→ **EXERCISE DESCRIPTION**: The answer must consist only of the lines from the line with "The image size is (624, 690)." to the line with "Click the Size", both included, exactly as they stand below.

[[ RECORDS SHOWN, beginning ]]

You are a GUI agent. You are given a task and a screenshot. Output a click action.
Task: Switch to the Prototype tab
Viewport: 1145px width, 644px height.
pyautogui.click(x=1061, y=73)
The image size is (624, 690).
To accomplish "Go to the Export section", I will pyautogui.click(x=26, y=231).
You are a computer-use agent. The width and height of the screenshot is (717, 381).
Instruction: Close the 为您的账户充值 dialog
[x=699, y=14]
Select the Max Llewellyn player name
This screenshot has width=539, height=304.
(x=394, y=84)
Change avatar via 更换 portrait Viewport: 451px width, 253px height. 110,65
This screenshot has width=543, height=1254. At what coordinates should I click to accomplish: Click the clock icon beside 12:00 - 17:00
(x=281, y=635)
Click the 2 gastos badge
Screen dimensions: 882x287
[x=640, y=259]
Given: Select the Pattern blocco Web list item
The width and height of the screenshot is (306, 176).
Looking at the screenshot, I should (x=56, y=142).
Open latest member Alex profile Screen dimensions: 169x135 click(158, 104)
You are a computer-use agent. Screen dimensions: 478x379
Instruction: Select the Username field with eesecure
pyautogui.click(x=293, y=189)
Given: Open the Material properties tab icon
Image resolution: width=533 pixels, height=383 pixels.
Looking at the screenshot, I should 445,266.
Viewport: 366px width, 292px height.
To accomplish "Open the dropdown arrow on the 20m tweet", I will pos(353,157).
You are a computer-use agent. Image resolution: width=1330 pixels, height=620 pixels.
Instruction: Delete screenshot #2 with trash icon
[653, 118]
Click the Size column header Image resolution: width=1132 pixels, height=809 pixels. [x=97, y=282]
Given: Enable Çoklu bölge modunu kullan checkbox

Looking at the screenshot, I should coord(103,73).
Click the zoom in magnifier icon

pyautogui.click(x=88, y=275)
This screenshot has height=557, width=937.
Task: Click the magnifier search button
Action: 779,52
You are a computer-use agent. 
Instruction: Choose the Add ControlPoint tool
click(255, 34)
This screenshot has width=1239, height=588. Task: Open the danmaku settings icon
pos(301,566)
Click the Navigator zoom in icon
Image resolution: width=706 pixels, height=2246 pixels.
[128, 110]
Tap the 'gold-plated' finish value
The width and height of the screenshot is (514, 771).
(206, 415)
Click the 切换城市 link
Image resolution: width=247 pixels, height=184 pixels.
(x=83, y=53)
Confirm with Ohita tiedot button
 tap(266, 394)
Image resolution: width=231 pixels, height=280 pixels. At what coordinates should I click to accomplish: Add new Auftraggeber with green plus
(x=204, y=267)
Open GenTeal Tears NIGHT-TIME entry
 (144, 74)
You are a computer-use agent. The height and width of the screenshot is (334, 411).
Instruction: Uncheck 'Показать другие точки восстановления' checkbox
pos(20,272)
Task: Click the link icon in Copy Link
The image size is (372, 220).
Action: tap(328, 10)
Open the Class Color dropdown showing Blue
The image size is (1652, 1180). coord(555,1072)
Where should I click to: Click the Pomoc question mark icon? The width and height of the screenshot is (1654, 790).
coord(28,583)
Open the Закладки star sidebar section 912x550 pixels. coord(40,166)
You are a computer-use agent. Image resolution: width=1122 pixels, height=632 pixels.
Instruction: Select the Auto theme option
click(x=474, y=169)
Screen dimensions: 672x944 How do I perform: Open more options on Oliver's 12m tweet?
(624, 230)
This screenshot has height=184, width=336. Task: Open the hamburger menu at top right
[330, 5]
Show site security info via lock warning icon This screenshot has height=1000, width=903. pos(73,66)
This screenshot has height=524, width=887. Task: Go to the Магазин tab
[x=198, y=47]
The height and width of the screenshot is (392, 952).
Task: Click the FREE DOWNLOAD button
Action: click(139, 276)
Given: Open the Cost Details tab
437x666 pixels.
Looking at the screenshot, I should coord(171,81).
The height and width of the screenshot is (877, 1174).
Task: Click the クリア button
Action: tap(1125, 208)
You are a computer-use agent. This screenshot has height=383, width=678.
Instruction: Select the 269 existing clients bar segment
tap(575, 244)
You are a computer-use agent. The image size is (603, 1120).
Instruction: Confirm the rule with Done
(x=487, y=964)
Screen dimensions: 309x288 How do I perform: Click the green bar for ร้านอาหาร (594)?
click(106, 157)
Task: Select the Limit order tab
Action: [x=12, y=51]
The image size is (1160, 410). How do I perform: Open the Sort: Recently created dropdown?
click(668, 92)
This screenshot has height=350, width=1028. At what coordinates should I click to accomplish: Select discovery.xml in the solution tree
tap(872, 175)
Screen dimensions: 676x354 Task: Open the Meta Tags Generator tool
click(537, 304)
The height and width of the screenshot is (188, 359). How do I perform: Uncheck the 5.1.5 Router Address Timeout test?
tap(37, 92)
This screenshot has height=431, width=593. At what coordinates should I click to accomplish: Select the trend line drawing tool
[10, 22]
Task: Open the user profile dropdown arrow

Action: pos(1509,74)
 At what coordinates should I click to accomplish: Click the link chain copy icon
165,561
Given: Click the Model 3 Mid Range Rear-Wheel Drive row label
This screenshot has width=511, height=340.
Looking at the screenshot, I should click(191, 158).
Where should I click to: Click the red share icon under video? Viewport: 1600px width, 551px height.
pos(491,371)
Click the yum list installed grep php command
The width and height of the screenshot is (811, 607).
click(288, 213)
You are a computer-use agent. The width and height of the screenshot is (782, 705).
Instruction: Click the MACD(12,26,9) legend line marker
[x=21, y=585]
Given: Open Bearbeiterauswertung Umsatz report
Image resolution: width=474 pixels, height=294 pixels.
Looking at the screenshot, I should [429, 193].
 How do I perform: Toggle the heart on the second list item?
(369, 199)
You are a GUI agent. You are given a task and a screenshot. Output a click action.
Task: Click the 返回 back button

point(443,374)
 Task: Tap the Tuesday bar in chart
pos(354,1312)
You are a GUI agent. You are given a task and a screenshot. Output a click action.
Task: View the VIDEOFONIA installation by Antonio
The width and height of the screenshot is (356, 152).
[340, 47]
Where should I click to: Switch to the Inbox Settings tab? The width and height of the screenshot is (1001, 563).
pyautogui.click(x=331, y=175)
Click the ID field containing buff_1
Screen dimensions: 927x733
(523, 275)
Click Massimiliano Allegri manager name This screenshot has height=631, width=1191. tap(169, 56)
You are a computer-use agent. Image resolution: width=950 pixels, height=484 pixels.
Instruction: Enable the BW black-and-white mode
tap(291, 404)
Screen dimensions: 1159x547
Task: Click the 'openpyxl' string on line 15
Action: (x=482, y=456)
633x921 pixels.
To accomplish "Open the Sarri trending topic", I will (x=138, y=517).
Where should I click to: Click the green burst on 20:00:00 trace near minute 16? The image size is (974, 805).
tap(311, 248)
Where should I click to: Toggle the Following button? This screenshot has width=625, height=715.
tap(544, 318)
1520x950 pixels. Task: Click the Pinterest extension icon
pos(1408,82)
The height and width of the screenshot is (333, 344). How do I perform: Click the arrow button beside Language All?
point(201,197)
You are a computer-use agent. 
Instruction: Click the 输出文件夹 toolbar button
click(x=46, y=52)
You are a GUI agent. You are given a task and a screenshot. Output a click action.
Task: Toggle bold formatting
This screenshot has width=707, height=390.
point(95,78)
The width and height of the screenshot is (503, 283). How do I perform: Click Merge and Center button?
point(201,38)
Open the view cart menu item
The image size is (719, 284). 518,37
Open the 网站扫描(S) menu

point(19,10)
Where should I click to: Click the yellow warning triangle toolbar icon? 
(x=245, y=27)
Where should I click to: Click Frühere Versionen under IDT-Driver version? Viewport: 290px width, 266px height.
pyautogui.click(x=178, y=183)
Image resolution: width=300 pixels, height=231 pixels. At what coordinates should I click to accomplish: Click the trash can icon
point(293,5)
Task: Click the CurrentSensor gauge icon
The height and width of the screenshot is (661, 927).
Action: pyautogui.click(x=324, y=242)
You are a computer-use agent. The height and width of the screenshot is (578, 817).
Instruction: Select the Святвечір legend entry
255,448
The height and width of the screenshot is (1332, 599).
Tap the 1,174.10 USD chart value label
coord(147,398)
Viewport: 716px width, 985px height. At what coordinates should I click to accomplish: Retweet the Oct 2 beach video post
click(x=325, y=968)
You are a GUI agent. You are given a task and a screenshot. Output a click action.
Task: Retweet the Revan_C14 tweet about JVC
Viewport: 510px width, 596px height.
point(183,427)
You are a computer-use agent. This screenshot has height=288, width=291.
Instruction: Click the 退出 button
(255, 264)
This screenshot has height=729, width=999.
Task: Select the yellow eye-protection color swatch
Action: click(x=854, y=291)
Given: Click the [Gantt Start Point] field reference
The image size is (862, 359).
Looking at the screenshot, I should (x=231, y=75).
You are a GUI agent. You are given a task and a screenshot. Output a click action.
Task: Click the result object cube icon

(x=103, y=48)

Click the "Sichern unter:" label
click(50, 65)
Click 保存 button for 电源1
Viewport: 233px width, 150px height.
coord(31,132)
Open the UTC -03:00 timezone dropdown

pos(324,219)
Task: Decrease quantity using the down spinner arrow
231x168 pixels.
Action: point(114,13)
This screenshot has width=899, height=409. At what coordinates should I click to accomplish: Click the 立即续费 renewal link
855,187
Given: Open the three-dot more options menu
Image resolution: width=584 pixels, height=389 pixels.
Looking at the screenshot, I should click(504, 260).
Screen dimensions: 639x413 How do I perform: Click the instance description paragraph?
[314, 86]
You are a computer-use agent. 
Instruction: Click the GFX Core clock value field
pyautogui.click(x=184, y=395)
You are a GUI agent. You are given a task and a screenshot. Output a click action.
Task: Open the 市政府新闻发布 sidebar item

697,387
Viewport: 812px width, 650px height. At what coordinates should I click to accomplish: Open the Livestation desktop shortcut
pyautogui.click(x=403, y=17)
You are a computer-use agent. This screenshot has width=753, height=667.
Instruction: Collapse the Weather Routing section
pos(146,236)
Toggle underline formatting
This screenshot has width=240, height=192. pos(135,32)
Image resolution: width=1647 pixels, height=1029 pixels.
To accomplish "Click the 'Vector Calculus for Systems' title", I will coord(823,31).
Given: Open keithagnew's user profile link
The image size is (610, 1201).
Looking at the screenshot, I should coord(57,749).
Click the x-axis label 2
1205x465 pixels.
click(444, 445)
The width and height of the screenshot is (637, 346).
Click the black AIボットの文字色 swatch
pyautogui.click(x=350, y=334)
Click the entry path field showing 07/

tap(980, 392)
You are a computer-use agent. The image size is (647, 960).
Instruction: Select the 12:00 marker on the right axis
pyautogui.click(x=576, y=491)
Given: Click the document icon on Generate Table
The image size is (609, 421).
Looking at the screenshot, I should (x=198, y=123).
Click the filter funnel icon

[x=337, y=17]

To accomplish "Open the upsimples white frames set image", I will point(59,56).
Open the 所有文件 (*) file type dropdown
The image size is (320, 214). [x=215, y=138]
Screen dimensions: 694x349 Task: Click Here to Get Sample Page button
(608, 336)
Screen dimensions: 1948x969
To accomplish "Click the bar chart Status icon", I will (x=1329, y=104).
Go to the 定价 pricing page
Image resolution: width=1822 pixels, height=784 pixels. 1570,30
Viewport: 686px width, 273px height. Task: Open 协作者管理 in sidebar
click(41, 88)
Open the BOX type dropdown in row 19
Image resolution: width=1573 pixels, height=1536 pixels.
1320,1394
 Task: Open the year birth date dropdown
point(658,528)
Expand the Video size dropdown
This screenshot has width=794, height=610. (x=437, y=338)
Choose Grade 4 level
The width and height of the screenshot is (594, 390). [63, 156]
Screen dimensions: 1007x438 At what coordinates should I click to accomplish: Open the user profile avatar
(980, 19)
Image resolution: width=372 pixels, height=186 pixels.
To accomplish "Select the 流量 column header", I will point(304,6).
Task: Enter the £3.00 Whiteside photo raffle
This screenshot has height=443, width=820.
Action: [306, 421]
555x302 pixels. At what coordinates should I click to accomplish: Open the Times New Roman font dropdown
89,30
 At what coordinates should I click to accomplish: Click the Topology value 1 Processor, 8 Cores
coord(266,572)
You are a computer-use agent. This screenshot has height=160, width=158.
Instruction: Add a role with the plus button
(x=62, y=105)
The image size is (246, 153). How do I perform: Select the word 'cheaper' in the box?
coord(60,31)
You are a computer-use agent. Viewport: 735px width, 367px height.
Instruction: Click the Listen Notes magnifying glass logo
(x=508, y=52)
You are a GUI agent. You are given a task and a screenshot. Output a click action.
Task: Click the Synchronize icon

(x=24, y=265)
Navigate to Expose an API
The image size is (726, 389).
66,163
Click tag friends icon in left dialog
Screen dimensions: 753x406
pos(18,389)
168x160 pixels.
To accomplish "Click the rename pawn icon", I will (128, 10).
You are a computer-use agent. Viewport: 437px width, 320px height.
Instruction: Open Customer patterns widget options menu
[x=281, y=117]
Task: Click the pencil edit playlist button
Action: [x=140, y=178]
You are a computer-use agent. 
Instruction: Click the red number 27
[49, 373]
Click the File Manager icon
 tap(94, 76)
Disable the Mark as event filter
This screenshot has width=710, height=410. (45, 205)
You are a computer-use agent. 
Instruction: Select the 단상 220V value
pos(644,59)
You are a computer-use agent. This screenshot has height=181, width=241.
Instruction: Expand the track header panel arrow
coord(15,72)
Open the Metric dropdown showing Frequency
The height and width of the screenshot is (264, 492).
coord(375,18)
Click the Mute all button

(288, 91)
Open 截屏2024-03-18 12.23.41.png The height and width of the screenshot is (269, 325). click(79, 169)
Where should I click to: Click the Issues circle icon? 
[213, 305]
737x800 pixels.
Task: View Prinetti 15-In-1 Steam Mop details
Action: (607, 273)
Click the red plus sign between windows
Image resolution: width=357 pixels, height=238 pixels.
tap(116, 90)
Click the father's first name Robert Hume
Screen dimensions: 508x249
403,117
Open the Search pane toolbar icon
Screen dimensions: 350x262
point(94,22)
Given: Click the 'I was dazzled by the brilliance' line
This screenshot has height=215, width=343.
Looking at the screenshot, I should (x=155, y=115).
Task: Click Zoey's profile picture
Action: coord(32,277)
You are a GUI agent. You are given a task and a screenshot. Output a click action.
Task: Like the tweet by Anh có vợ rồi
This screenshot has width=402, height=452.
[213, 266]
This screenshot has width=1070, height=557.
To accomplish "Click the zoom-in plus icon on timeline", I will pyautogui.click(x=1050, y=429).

[[ RECORDS SHOWN, end ]]

→ **SOLUTION**:
The image size is (624, 690).
To accomplish "Go to the Export section", I will pyautogui.click(x=26, y=231).
You are a computer-use agent. The width and height of the screenshot is (717, 381).
Instruction: Close the 为您的账户充值 dialog
[x=699, y=14]
Select the Max Llewellyn player name
This screenshot has width=539, height=304.
(x=394, y=84)
Change avatar via 更换 portrait Viewport: 451px width, 253px height. 110,65
This screenshot has width=543, height=1254. At what coordinates should I click to accomplish: Click the clock icon beside 12:00 - 17:00
(x=281, y=635)
Click the 2 gastos badge
Screen dimensions: 882x287
[x=640, y=259]
Given: Select the Pattern blocco Web list item
The width and height of the screenshot is (306, 176).
Looking at the screenshot, I should (x=56, y=142).
Open latest member Alex profile Screen dimensions: 169x135 click(158, 104)
You are a computer-use agent. Screen dimensions: 478x379
Instruction: Select the Username field with eesecure
pyautogui.click(x=293, y=189)
Given: Open the Material properties tab icon
Image resolution: width=533 pixels, height=383 pixels.
Looking at the screenshot, I should 445,266.
Viewport: 366px width, 292px height.
To accomplish "Open the dropdown arrow on the 20m tweet", I will pos(353,157).
You are a computer-use agent. Image resolution: width=1330 pixels, height=620 pixels.
Instruction: Delete screenshot #2 with trash icon
[653, 118]
Click the Size column header Image resolution: width=1132 pixels, height=809 pixels. [x=97, y=282]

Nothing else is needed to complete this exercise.